▸ PROBLEM DESCRIPTION
Return, from the listing that follows, each line containing the word "icon".

---------- SUPPLIED ENTRIES ----------

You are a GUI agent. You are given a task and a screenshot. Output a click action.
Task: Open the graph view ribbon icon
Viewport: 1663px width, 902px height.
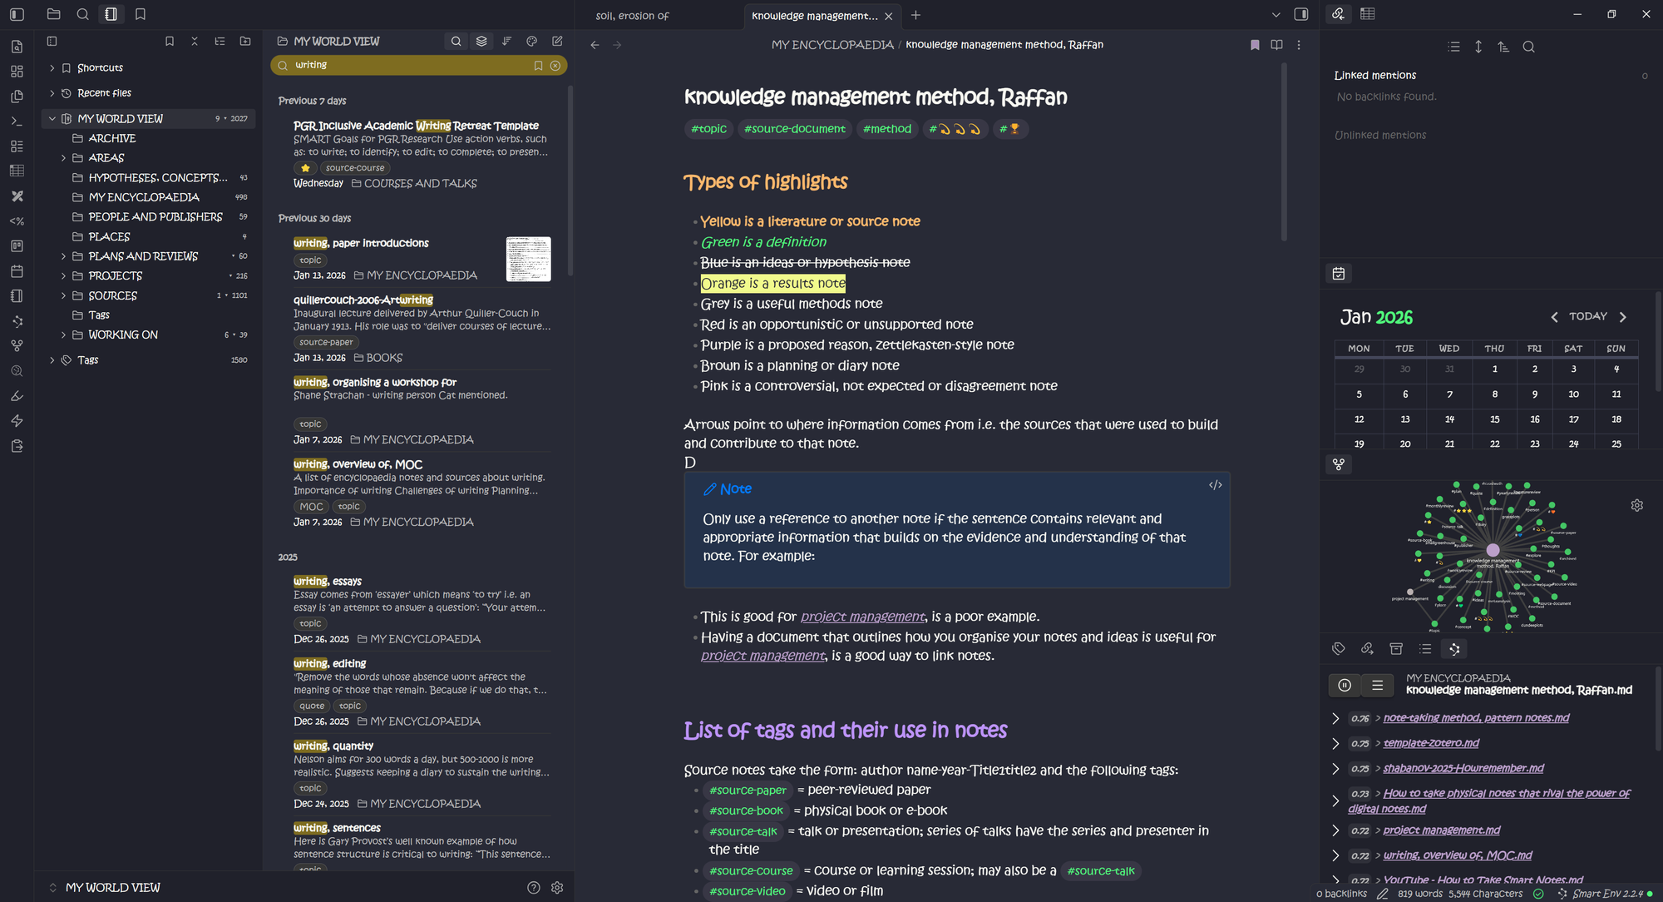click(x=17, y=345)
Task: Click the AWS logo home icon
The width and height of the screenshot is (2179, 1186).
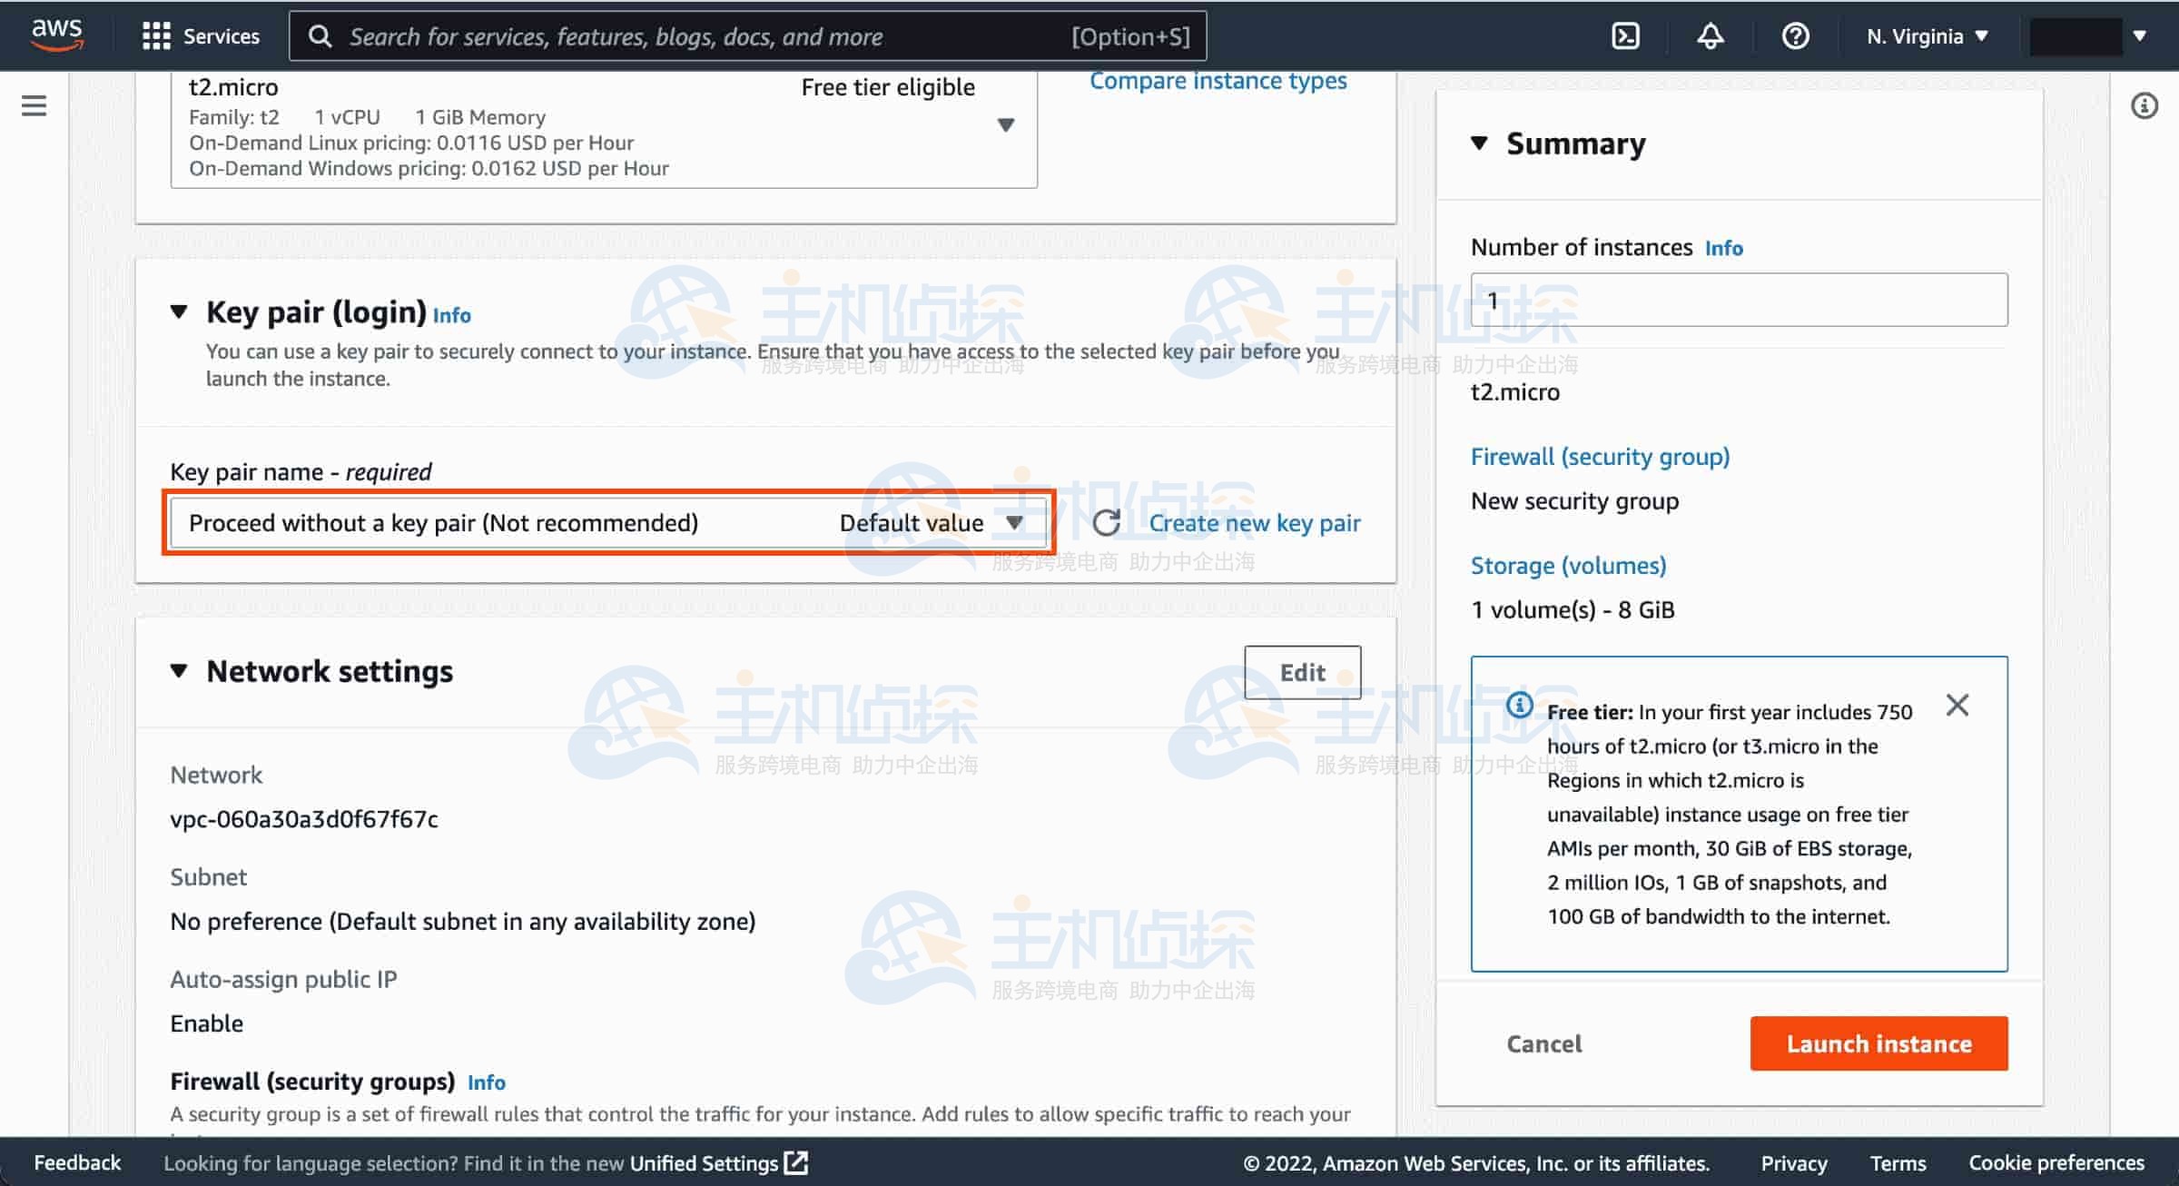Action: (56, 35)
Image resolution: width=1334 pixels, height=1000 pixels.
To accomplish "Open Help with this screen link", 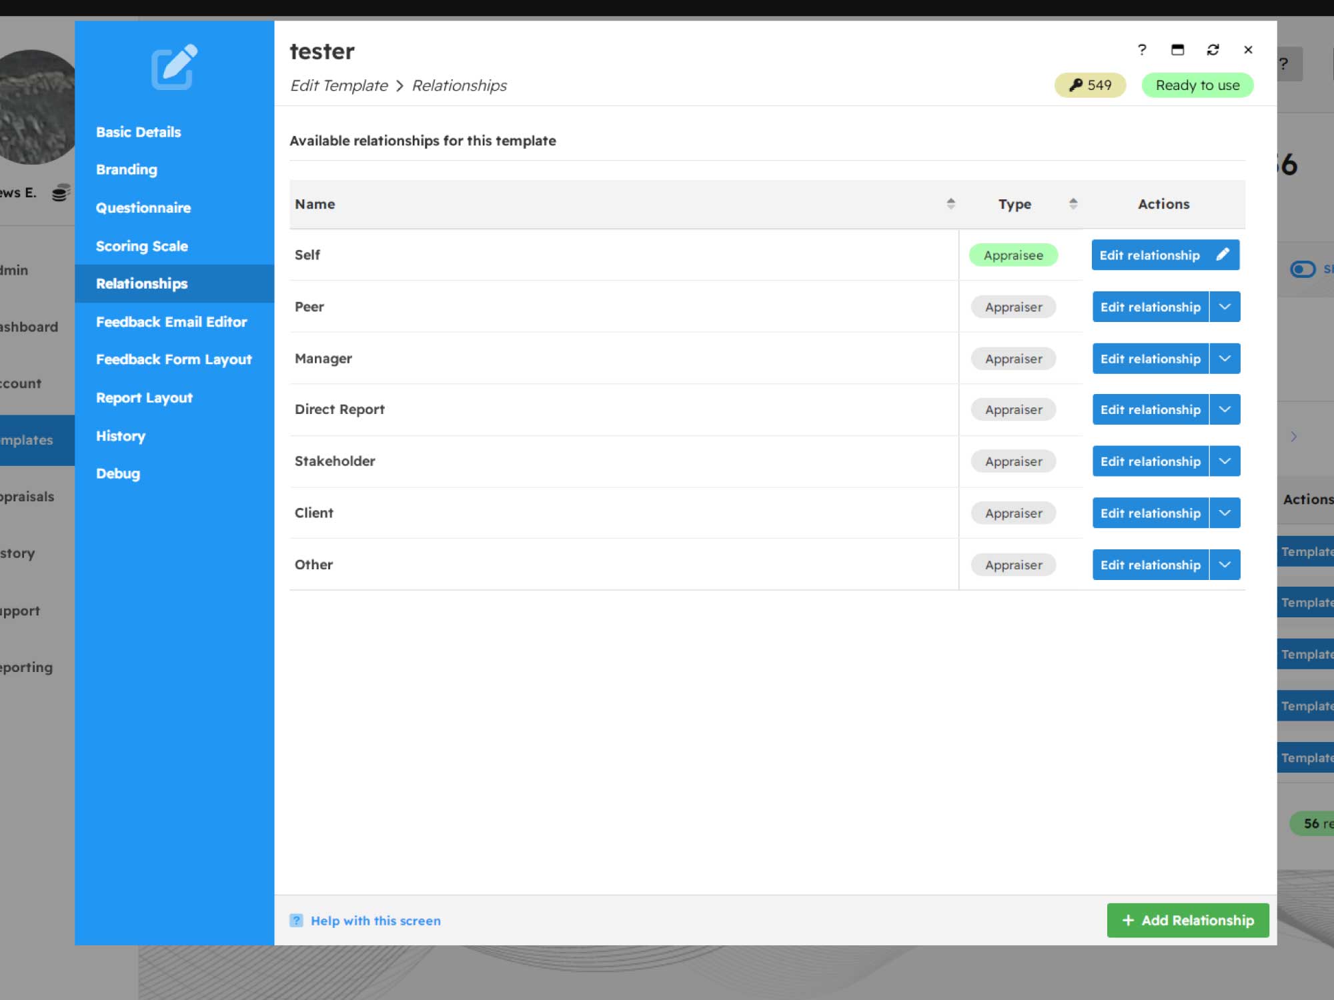I will [x=376, y=921].
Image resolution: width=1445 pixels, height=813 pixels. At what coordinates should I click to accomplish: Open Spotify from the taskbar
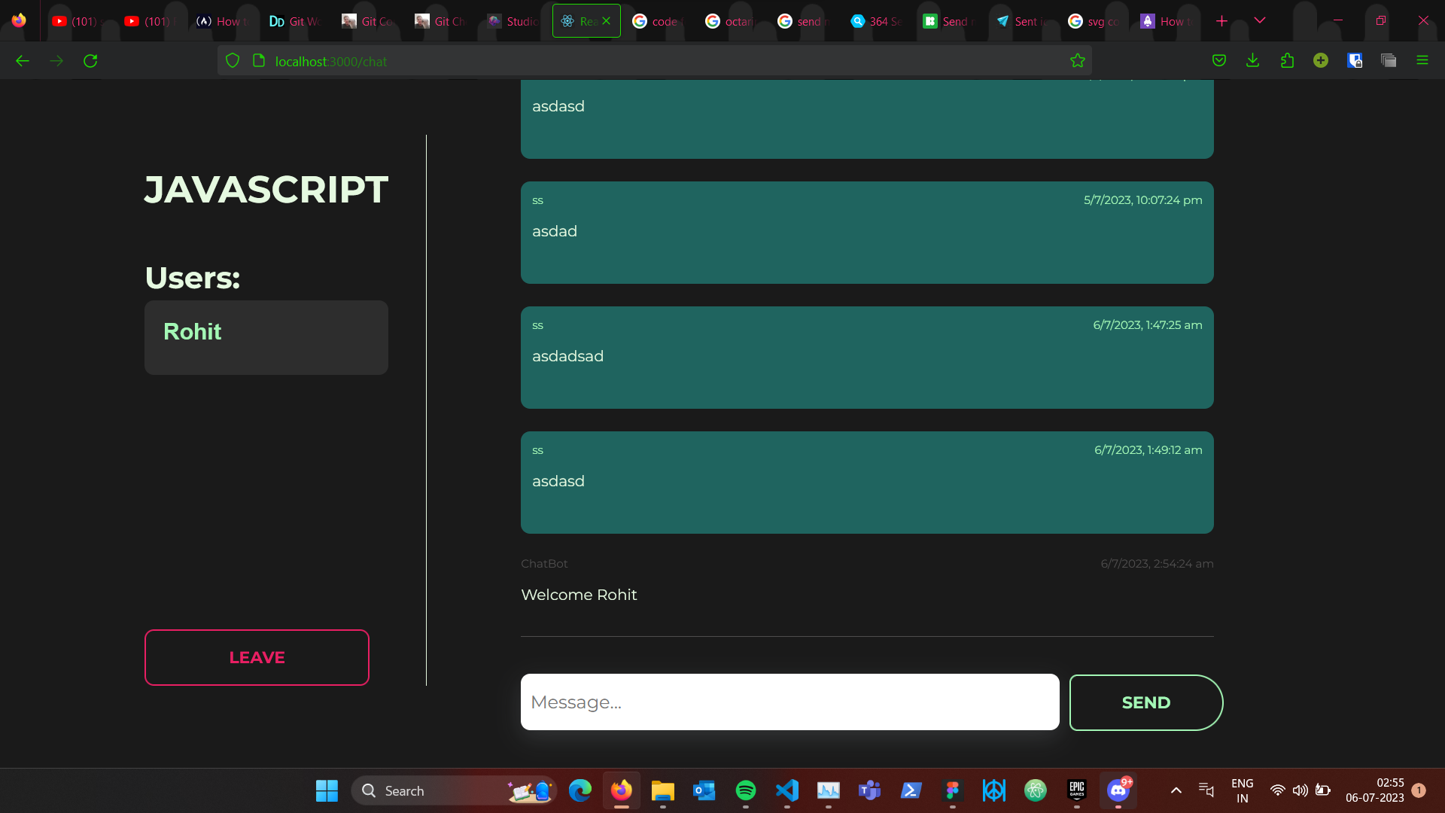click(746, 790)
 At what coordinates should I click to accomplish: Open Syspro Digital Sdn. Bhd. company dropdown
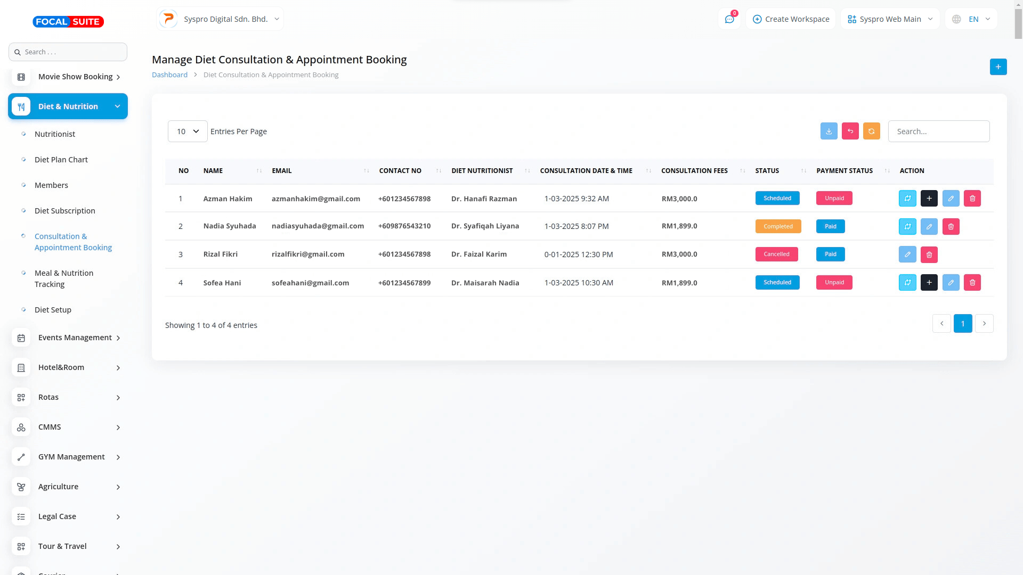pyautogui.click(x=220, y=19)
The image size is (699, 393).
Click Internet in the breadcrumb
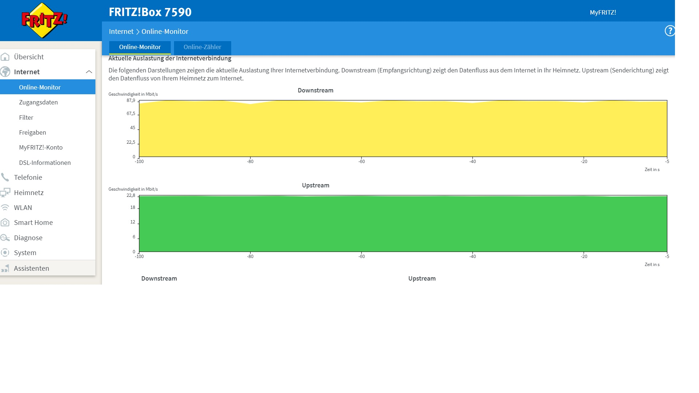tap(121, 32)
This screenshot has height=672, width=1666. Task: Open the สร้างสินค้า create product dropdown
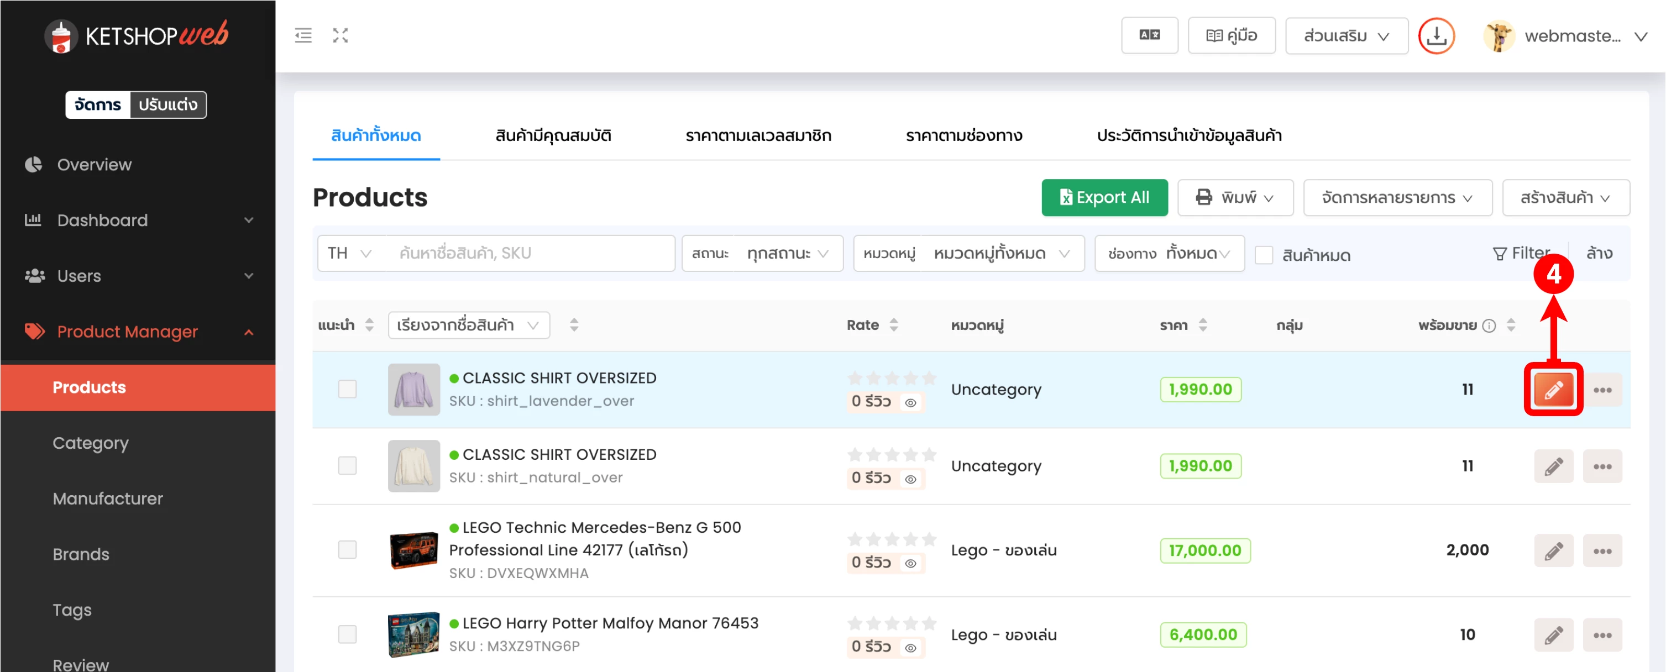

----------

▸ RESPONSE TO THIS TASK
Task: Open the graph view ribbon icon
Task: Click the AWS logo home icon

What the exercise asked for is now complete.